前面描述的位相性受体激活，其所讨论的仅仅是多数直截了当的情况。在这些情况下，单个小泡从活动带释放出来，而释放的递质又仅仅激活那些在突触后致密（PSD）下面成簇的受体（图4-2a）。实际情况没那么简单，可能包含同一突触终扣内邻近的PSD部位受体的激活；或者有多个不同小泡之间的相互作用，小泡可以在短时间间隔（≤1 ms）内从单个突触特异化中释放出来；也可以来自几个邻近突触，或来自重复的突触激活。如果一个动作电位在单个活动带触发多个小泡释放，这就是所谓多小泡释放，那么突触后受体将要暴露在GABA浓度的不同瞬变之下。如果小泡释放在时间上是分散的，比如异步化释放，则突触GABA浓度变化的时程可有相当程度的修饰。从释放部位弥散后，GABA可以激活邻近受体（突触周围受体），可以是同一突触终扣其他PSD上的受体，也可以是更远一些的突触外区受体，或者是邻近突触的其他受体。在这些情况下，任何特定受体所接受的GABA浓度，将取决于受体相对于释放位点的定位、邻近其他细胞元素的几何形状及空间排列，取决于弥散屏障及与神经元和胶质细胞GABA转运蛋白靠近的程度。重要的是注意一点：由于GABA溢出（spillover）所导致的电流，从其与释放事件是相关联的意义上讲，仍可认为是位相性的［1］。

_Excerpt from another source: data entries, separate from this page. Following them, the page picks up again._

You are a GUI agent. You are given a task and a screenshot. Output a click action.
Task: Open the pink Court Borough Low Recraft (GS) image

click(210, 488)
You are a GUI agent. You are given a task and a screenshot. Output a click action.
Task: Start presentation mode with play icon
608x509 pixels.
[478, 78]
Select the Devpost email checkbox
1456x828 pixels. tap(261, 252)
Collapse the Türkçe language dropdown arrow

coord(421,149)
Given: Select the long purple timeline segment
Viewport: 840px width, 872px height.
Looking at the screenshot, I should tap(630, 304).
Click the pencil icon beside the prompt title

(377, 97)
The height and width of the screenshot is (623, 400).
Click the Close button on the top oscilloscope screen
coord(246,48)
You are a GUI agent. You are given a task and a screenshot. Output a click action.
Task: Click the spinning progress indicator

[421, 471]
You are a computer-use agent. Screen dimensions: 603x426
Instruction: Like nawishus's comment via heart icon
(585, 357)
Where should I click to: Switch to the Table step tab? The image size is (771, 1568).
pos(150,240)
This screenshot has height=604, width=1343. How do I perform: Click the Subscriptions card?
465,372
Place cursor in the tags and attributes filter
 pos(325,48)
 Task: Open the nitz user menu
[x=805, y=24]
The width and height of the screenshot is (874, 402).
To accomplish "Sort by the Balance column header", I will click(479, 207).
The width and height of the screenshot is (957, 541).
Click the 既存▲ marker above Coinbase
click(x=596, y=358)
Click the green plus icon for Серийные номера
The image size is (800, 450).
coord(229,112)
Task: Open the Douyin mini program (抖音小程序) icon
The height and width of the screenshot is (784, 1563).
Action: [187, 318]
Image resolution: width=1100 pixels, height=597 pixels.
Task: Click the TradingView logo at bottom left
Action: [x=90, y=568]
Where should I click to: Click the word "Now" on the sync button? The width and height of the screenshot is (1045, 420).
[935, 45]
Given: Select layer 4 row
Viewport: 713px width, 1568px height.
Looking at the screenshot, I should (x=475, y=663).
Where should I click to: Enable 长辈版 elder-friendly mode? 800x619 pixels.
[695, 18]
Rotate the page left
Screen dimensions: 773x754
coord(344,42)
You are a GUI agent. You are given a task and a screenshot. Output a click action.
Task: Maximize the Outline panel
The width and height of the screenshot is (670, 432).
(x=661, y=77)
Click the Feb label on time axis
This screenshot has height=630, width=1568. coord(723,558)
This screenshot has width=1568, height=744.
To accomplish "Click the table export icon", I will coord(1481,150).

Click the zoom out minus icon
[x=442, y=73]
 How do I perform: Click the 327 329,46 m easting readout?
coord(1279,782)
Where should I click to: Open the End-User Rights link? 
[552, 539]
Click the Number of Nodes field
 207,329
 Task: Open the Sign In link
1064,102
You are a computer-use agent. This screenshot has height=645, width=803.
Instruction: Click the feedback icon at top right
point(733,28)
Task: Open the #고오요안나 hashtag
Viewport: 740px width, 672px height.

图4-2　GABAA受体激活的模式（彩图见图版此处）

（a）突触前末梢单个小泡的释放仅仅激活那些突触后GABAA受体，这些受体在膜上成簇，直接靠近释放位点（黄色）。弥散（蓝色阴影）表明释放GABA的扩散。电流记录显示小抑制性突触后电流（mIPSC）的平均波形，记录时用了钠通道阻断剂河鲀毒素（TTX）。记录底下的阴影面积表示电荷转移。GAT：GABA转运蛋白。（b）动作电位依赖的数个末梢的多小泡释放或诱发释放，它促进GABA的“溢出”，激活突触受体、突触周围区受体或突触外区受体（蓝色）。电流记录显示较大和较慢的、由电刺激诱发的平均波形IPSC。为了比较，把mIPSC面积覆盖在上面。（c）虽然神经元和胶质细胞具有GABA转运蛋白（GAT-1和GAT-3）活性，细胞周围仍然存在着低浓度GABA。这种细胞周围的GABA张力性地激活高亲和力的突触外区受体。曲线显示，由随机的高亲和力GABAA受体开放而引起张力性电流噪声，覆盖于其上的是位相性电流（在此图内，突触事件将产生的部位在图中是看不出来的）。高浓度（10 μmol/L）GABAA型拮抗剂gabazine（SR-95531）阻断位相性IPSC和张力性通道的活性，引起“保持”电流的变化，并减少电流变异。在SR-95531的条件下，仍然保持着的不经常出现的位相性事件是谷氨酸兴奋性突触后电流（EPSC）。在给予SR-95531之前，电流记录下面的阴影区代表张力性活性GABAA受体所携带的电流。自发性IPSC的频率相对缓慢，张力性受体活性所造成的电导，比位相性IPSC的平均电导大几倍。电流记录是根据成年小鼠急性小脑脑片颗粒细胞的全细胞膜片钳记录，记录时采用对称性氯离子浓度，保持电压-70 mV，温度25℃。pA：皮安（电流）。（图引自［1］）

位相性GABAA受体所介导的抑制，主要特征是数量相对较少的通道快速、同步开放，这些通道在突触接头部位成簇［1］。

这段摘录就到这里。